Task 30: Write Project Documentation (Setup Guide, Usage Instructions, API Documentation)

  • Objective:

    • Provide comprehensive documentation to guide users and developers in understanding, setting up, and using the application.
  • Technical Details:

    1. Setup Guide (SETUP.md):
      • Include:
        • System Requirements:
          • Node.js version, Python version, and any required dependencies.
        • Installation Instructions:
          git clone https://github.com/example/resume-analyzer.git
          cd resume-analyzer/backend
          pip install -r requirements.txt
          cd ../frontend
          npm install
        • Running the Application:
          # Backend
          uvicorn main:app --reload
          # Frontend
          npm run dev
    2. Usage Instructions (README.md):
      • Include:
        • Application overview and key features.
        • Step-by-step guide for:
          • Registering and logging in.
          • Uploading a resume and submitting a job description.
          • Viewing analysis results and downloading a report.
    3. API Documentation:
      • Use a tool like Swagger (FastAPI integration) or Postman Collections.
      • Document all endpoints with:
        • Method: GET/POST
        • URL: Endpoint URL
        • Request Body: JSON format with required/optional fields.
        • Response Body: JSON format with sample success/error responses.
      • Example API Documentation:
        POST /api/fit-score
        Request:
        {
          "resume_text": "Resume content...",
          "job_description": "Job description..."
        }
        Response:
        {
          "fit_score": 85,
          "feedback": ["Include AWS experience", "Add REST API projects"]
        }
        
  • Unit Tests:

    • Validate all setup instructions on a clean environment to ensure correctness.
    • Review API documentation for completeness and accuracy.

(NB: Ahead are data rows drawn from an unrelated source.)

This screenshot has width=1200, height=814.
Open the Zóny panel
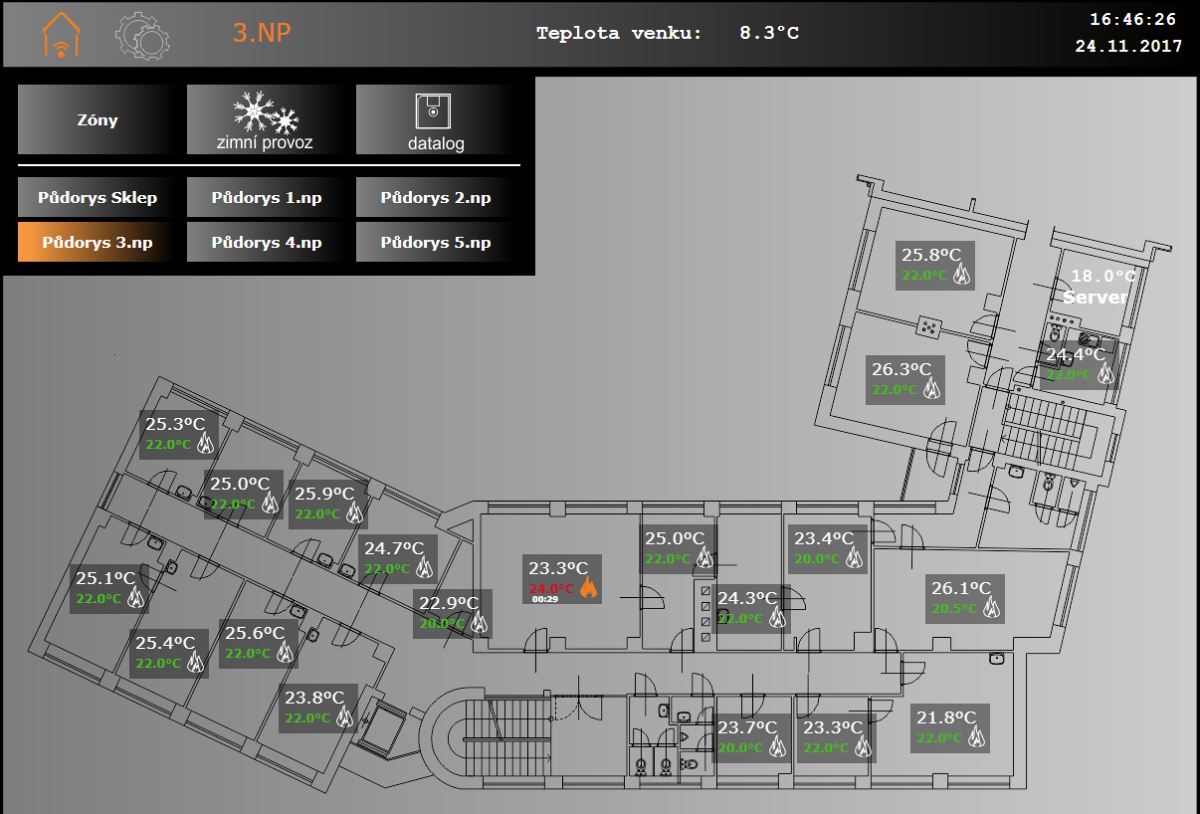click(97, 120)
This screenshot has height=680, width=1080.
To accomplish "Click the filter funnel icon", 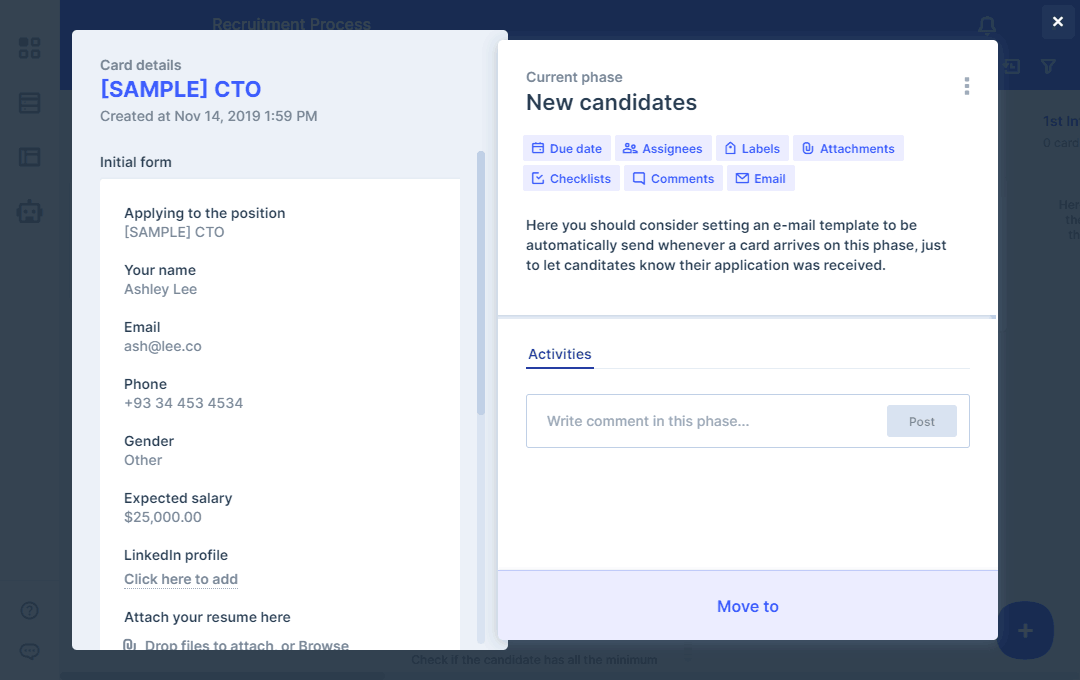I will pos(1048,66).
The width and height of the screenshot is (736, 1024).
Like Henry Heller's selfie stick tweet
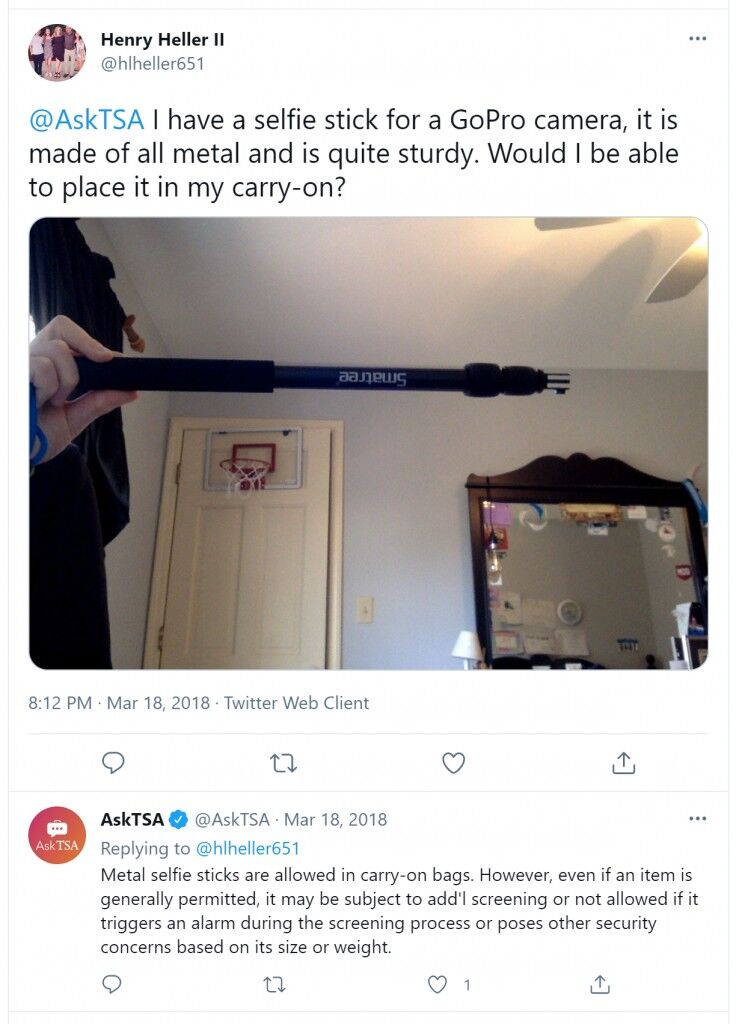click(x=453, y=762)
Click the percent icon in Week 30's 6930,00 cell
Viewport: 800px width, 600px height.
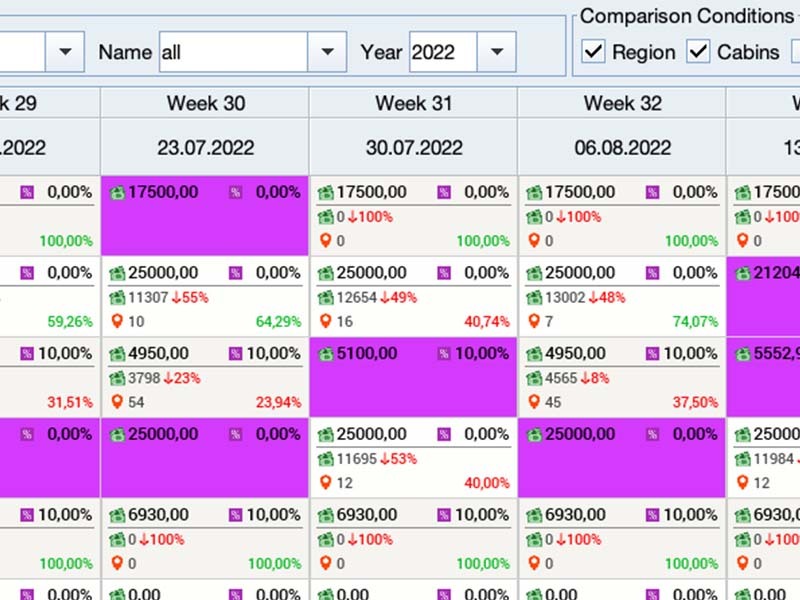click(235, 516)
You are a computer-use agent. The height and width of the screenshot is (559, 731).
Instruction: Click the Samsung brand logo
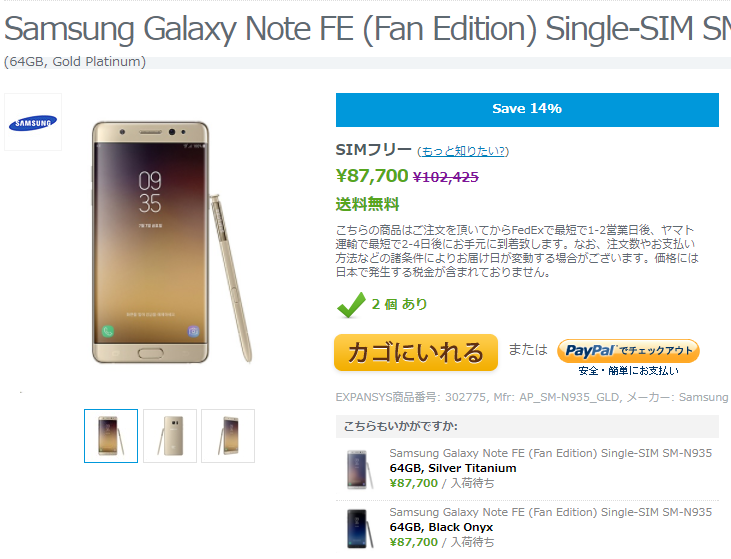[x=33, y=123]
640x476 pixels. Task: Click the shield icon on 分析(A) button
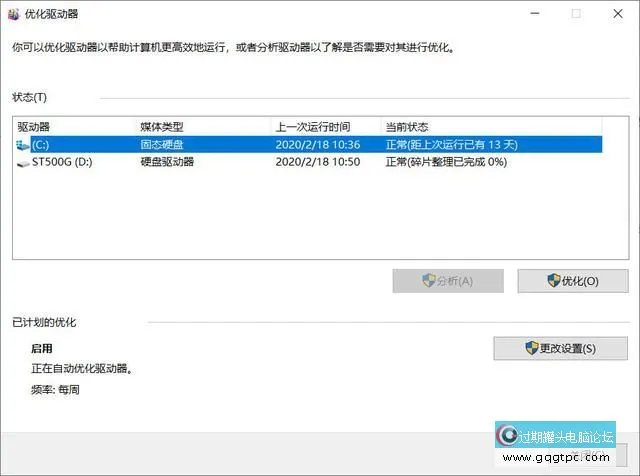click(x=428, y=281)
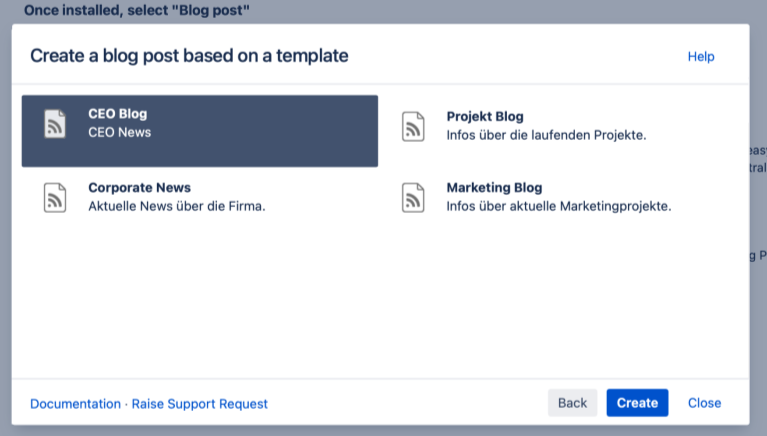Click the Raise Support Request link

(200, 404)
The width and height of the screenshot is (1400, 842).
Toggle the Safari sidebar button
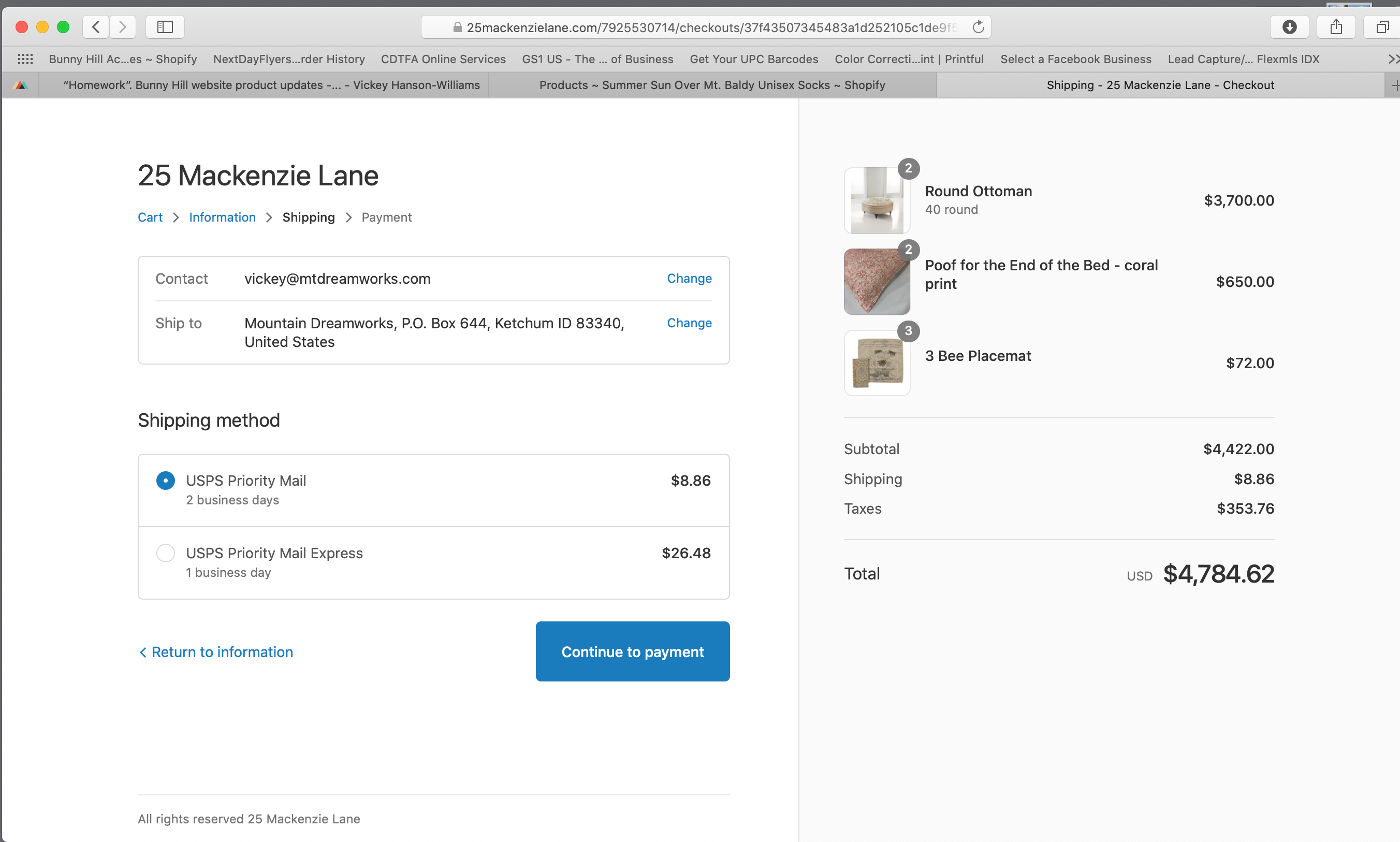(165, 26)
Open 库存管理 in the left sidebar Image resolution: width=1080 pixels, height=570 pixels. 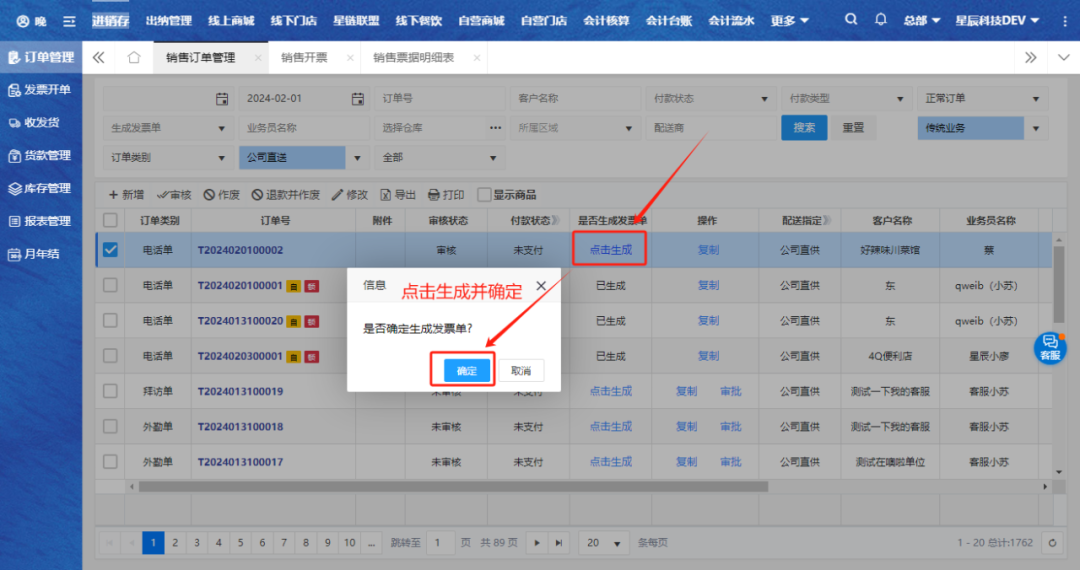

Task 31: Conduct a Final Code Review and Refactoring Session to Improve Code Quality

  • Objective:

    • Review the codebase to ensure it meets quality standards, and refactor as needed to improve maintainability and performance.
  • Technical Details:

    1. Code Review Checklist:
      • Readability:
        • Code is well-commented and uses meaningful variable/function names.
      • Consistency:
        • Adheres to the defined coding standards in STYLE_GUIDE.md.
      • Performance:
        • Ensure efficient use of resources (e.g., avoid redundant API calls).
      • Security:
        • Verify that sensitive data (e.g., passwords, API keys) is handled securely.
      • Error Handling:
        • Ensure robust error handling for all API endpoints and frontend interactions.
    2. Refactoring Opportunities:
      • Identify and eliminate duplicate code.
      • Modularize large functions into smaller, reusable components.
      • Optimize queries or API calls for better performance.
    3. Peer Review Process:
      • Assign two team members to review each pull request.
      • Use comments to suggest improvements or approve changes.
    4. Tooling:
      • Use ESLint/Prettier (for JavaScript) or Black/Flake8 (for Python) to enforce code style.
      • Integrate tools like SonarQube for static code analysis.
  • Unit Tests:

    • Validate that all test cases pass after refactoring.
    • Ensure no new bugs are introduced during the refactoring process.